話はそれてしまいますが、この部分の英語訳を見てみていて面白いことに気づきました。1567年の Golding の訳を見ると:
That causeth love, is all of golde with point full sharpe and bright, That chaseth love is blunt, whose stele with leaden head is dight. The God this fired in the Nymph Peneis for the nones: The tother perst Apollos heart and overraft his bones.
英詩にするために過剰な訳っぽいです。どこが面白いかというと、最後の行の、矢が命中した場所です。古い英語過ぎて意味が分からない単語もありますが、その意味は日本語訳や元のラテン語から推測していいでしょう。問題は heart です。ラテン語の medullas には kernel 核心とか中心部という意味もありますから、heart という訳も間違いではありません。でも heart と訳してしまったら、それは心臓にしかみえなくなってしまいます。ということは、この英訳が、「ハートに矢を射る」という現代の我々が知っているキューピッド像に繋がっているのかもしれません。この誤訳がです。
ハートに矢を射る姿の由来は別にあるかもしれませんし、仮にこれが本当の由来だとしても、とてもわかりやすいところにあるので、きっとこの指摘は既に誰かがやっていることでしょう。これを調べるのも面白いでしょう。
最後に、あと一つ『変身物語』で指摘しておかなければならない箇所があります。これはヴァールブルクも引用していますが、春の女神に関連するところです。
以前、ホーラたちは三人組が標準だけれど、四人組でそれぞれ季節を表す流儀もあると書いて古い文書を引用して示したことがありましたが(春の女神「プリマヴェーラ」)、『変身物語』にも四人組のホーラの記述がありました。
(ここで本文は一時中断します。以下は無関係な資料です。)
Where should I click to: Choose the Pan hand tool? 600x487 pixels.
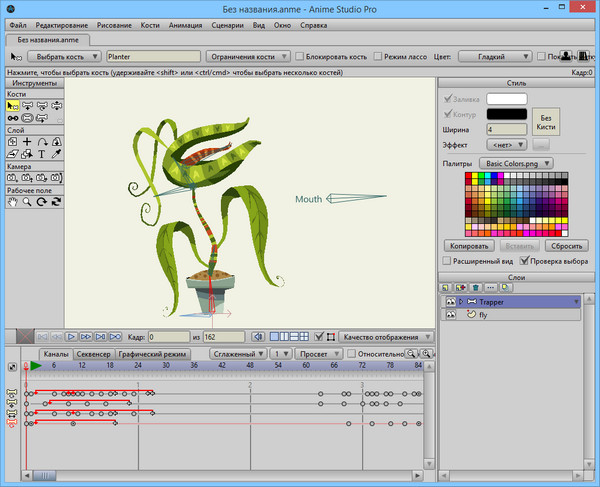click(x=12, y=201)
これはヴァールブルクが例の論文に「春」の特徴の部分だけ引用していたのですが、見落としていました。以前引用したノンノスは4世紀から5世紀に活躍した人なので、オウィディウスのほうが古いです。
第2巻冒頭近く:
左右には、「日」と「月」と「年」と「世紀」、それに、等しい間隔を置いて並んだ「時」たちが控えている。さみどりの「春」は、花の冠をいただいて立ち、衣を脱ぎ捨てた「夏」は麦の穂の輪飾りを付けている。「秋」は踏み砕いた葡萄の色に染まり、寒冷の「冬」は、白髪を逆立てている。
原文は、第2巻25行目から:
A dextra laevaque Dies et Mensis et Annus Saeculaque et positae spatiis aequalibus Horae Verque novum stabat cinctum florente corona, stabat nuda Aestas et spicea serta gerebat, stabat et Autumnus, calcatis sordidus uvis, et glacialis Hiems, canos hirsuta capillos.
話はまたそれてしまいますが、これで思い出すのが、以前トランプのことを調べているときに出てきたハンガリーカードです。上記の描写そのものではありませんが、女性たちが花、麦の穂、葡萄、白髪と、この描写を連想する図柄とともに描かれています。彼女たちも伝統的な四季のホーラの表現につながる女性たちでした。